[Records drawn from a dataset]
--------------------

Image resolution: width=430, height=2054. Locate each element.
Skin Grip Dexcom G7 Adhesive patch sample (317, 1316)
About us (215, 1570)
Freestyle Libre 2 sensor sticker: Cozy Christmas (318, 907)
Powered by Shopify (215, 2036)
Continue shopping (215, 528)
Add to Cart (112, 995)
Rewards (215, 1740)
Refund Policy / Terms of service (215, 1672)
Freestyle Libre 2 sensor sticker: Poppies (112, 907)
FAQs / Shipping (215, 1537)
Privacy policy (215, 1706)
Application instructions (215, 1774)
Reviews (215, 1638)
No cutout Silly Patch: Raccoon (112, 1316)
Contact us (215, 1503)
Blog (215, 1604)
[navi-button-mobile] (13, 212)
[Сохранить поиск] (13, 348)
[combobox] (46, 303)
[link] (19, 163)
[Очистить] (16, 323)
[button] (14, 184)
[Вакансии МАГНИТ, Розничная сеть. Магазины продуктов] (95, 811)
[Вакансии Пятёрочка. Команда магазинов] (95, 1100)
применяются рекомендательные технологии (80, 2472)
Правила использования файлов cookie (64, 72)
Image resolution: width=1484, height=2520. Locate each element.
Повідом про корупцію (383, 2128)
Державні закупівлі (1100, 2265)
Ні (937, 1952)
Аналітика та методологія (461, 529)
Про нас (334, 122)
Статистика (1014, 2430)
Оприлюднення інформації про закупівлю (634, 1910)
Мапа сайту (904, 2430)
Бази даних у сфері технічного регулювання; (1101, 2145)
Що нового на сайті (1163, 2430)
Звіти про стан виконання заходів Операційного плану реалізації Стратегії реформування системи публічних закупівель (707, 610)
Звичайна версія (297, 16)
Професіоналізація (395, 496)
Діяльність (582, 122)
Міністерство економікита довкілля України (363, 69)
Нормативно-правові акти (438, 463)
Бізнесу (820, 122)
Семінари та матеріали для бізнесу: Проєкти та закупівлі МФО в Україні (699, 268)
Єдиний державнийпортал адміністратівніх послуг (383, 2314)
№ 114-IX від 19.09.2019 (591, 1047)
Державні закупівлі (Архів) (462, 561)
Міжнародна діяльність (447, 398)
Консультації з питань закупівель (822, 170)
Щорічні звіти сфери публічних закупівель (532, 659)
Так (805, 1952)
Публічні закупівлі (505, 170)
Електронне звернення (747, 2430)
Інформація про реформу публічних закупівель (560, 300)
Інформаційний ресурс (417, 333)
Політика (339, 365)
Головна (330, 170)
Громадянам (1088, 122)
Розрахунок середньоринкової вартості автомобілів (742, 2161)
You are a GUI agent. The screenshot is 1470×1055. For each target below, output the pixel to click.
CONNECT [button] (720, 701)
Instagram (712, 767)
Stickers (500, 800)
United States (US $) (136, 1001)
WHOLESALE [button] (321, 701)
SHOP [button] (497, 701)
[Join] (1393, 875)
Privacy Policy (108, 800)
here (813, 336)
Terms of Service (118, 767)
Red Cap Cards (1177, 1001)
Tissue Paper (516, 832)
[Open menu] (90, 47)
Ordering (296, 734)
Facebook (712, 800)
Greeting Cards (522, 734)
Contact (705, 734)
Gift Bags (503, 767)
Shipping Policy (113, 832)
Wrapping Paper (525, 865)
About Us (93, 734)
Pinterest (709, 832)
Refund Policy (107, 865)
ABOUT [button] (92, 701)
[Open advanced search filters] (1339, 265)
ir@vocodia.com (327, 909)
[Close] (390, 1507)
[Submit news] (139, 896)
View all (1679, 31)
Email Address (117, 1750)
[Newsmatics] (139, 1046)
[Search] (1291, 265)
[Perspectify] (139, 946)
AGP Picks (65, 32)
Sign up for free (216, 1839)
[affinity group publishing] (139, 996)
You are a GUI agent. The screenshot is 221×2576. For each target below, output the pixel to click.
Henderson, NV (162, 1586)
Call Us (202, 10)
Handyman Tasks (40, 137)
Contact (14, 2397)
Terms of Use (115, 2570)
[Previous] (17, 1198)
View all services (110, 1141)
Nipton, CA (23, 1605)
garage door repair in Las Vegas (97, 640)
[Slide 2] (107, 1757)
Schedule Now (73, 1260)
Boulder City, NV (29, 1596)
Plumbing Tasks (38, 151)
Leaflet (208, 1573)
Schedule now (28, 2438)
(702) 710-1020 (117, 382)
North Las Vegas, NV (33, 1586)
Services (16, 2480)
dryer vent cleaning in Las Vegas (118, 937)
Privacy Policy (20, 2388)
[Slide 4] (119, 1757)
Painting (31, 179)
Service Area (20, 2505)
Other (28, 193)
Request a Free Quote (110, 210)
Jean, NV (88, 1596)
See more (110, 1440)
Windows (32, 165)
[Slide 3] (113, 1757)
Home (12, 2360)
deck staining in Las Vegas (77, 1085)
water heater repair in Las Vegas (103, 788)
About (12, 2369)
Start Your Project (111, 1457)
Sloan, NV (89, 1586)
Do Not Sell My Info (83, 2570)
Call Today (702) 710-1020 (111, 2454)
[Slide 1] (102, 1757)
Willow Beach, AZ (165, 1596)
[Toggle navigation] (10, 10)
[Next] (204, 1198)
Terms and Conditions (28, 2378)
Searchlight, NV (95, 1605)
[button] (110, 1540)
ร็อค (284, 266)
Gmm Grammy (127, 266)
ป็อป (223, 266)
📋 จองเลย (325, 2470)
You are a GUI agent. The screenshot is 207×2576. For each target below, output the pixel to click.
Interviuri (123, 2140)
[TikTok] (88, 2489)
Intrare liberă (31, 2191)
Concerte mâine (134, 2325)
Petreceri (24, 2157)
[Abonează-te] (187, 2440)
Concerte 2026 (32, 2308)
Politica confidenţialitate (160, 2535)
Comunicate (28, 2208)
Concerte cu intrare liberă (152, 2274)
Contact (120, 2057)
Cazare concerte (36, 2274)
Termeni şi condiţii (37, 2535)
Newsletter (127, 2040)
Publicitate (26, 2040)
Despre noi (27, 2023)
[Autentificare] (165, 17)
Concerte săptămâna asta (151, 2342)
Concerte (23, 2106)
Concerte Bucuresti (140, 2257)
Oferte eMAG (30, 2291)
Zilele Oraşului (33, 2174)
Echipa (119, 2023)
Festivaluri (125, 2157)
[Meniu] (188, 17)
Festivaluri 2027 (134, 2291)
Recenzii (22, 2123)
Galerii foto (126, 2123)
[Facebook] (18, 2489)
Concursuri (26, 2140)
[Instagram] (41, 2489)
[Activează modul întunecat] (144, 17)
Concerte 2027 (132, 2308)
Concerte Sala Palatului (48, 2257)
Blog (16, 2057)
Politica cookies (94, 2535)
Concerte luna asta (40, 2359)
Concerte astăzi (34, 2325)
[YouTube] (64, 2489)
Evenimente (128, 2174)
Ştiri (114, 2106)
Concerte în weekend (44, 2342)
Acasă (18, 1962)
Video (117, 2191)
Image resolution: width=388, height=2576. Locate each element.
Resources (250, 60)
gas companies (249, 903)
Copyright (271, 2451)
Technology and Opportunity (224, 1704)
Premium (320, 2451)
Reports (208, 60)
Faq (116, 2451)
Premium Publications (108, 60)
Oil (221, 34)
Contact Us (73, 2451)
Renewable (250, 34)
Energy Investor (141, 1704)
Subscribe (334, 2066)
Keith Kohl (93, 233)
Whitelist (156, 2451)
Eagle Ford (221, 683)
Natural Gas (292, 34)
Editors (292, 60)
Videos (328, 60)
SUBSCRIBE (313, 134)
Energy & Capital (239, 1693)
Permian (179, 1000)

--------------------

**Problem description**
After locating the line with "[Perspectify] (139, 946)" above, return that line and every later line through the one with "Nipton, CA (23, 1605)", word for word and with nothing else.

**Solution to the exercise**
[Perspectify] (139, 946)
AGP Picks (65, 32)
Sign up for free (216, 1839)
[affinity group publishing] (139, 996)
You are a GUI agent. The screenshot is 221×2576. For each target below, output the pixel to click.
Henderson, NV (162, 1586)
Call Us (202, 10)
Handyman Tasks (40, 137)
Contact (14, 2397)
Terms of Use (115, 2570)
[Previous] (17, 1198)
View all services (110, 1141)
Nipton, CA (23, 1605)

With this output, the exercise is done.